The next morning, I decided to test the difference between using the provider's written prescriptions first and the brandname database second, then reversing the order. Before I looked at the results, I had a very tiny eureka moment. For the 85% that I'm already handling without a problem, I don't care if there is a difference. Only when my test is ambiguous do I care about improving things. So, I only tested reversing the parameters on the comparisons where my existing test was ambiguous.
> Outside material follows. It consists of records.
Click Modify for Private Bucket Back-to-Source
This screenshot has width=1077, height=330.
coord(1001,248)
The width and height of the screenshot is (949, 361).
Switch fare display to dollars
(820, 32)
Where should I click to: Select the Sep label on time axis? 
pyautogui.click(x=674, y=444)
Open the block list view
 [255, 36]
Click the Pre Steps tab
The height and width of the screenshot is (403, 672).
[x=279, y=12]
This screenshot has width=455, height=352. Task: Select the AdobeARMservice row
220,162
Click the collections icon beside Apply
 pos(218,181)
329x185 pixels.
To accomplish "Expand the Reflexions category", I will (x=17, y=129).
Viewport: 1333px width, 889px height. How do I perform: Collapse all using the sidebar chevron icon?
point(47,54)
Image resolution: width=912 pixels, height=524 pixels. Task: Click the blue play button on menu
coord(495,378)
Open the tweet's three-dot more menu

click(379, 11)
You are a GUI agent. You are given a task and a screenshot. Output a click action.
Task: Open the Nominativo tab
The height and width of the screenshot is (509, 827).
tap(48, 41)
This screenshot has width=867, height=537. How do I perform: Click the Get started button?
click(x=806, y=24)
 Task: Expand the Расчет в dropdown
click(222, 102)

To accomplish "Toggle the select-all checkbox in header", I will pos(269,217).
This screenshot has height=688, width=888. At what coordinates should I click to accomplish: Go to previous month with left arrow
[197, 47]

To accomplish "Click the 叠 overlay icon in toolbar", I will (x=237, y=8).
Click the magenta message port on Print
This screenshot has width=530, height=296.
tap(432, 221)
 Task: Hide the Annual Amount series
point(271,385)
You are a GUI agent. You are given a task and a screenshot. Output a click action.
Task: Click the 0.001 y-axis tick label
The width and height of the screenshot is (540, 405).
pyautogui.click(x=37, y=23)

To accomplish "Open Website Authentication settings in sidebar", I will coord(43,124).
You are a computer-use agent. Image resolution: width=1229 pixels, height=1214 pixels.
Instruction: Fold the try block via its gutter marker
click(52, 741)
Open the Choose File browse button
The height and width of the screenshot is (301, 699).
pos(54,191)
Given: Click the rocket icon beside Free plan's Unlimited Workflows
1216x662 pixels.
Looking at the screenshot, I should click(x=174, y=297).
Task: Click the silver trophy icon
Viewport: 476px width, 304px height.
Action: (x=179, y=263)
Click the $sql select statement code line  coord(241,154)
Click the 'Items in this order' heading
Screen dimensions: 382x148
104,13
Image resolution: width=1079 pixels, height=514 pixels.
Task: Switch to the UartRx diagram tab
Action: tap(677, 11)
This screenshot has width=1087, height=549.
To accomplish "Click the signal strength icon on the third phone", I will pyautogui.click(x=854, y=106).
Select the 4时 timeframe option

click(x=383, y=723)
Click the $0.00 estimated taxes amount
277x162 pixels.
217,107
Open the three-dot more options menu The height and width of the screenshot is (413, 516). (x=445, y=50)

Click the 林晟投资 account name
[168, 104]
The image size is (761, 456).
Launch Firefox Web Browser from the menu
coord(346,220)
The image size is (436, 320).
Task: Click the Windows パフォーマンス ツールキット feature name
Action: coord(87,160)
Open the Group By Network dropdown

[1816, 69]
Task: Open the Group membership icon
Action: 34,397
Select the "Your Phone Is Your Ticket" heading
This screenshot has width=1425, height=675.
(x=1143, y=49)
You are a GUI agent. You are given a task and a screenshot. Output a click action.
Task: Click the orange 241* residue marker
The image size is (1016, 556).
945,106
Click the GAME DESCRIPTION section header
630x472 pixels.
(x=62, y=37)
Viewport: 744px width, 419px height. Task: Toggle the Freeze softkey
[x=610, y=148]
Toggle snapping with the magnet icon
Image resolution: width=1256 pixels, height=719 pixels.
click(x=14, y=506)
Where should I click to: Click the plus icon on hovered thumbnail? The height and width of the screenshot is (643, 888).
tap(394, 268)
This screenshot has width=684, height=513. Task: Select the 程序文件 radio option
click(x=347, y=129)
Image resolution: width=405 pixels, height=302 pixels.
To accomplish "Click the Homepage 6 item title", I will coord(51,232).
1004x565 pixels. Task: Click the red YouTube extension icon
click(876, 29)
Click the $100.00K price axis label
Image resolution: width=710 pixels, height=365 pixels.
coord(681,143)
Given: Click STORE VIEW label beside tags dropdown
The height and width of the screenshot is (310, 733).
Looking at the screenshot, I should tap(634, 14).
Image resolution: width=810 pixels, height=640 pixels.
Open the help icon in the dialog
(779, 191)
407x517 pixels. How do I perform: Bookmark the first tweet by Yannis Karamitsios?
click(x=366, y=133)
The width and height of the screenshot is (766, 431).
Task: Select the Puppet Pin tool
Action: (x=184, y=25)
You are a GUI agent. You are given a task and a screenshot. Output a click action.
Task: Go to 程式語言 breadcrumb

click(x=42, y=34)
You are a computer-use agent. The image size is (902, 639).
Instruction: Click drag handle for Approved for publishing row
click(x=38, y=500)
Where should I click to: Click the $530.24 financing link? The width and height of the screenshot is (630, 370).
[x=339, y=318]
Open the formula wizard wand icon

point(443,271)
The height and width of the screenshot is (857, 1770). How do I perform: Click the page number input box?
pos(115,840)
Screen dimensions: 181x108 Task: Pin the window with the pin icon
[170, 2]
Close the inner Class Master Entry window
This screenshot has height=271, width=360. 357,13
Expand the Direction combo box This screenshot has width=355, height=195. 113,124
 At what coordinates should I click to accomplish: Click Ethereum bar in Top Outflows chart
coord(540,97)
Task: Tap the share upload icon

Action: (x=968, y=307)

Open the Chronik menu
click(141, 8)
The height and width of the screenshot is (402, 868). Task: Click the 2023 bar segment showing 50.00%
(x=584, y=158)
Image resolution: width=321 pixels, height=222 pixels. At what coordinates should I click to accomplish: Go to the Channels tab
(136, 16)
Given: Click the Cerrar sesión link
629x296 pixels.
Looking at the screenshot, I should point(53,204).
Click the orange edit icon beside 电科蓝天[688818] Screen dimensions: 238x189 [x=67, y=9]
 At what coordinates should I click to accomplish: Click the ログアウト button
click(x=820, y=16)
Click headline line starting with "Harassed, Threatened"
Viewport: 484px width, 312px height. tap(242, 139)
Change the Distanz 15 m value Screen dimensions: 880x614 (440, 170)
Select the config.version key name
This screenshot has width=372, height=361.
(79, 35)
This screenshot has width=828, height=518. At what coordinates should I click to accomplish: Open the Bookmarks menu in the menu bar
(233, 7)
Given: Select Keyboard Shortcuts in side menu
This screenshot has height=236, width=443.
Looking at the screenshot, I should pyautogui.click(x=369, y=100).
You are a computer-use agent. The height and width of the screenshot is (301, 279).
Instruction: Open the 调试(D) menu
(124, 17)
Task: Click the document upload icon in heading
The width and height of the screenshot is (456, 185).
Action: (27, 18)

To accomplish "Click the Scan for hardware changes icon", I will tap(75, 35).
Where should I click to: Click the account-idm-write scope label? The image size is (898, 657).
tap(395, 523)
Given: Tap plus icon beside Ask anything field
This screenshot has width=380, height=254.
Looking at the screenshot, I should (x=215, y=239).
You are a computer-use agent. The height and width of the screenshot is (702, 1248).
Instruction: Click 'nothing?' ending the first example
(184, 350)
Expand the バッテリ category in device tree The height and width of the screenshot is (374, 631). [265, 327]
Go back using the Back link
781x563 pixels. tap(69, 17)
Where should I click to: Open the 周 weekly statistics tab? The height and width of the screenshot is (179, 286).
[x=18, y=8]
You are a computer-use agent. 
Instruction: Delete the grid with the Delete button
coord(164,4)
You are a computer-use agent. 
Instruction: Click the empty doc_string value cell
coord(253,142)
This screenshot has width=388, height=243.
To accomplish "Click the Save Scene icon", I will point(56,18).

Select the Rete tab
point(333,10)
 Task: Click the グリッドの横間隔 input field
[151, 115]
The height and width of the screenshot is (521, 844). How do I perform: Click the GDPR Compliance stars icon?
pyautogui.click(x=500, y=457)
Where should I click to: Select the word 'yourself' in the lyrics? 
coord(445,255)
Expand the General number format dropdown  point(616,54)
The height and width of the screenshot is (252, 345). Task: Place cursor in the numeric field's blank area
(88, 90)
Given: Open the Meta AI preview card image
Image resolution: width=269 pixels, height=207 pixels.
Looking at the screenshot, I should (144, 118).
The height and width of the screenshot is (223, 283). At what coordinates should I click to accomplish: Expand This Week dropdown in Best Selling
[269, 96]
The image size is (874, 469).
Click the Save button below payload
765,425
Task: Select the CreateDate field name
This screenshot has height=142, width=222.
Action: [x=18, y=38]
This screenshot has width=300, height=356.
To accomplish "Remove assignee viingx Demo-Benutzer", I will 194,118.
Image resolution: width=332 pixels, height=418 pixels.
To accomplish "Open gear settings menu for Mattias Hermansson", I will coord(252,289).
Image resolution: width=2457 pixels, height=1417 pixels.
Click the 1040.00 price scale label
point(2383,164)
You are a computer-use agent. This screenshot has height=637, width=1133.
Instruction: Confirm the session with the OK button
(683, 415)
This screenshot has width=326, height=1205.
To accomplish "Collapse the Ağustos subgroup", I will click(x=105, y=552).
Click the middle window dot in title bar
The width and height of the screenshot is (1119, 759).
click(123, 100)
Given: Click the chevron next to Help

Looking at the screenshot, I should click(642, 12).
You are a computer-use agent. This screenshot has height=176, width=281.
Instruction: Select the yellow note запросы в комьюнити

The end result was a new system. I use my existing test. If it returns more than one possible match, I compare each of the matches to the original prescription with the parameters reversed. Most of the time, I only get one clear match from that test. Running this new system over a few million prescriptions, I found a clear match for over 95% of the prescriptions. Looking at the ones that failed, I found them to be garbage, such as "Patient cannot work for two weeks."
Now, the big trick is explaining this to the boss so that he realizes I've saved him from hiring a staff of pharmacy students to parse 10% of 5 million prescription records by hand.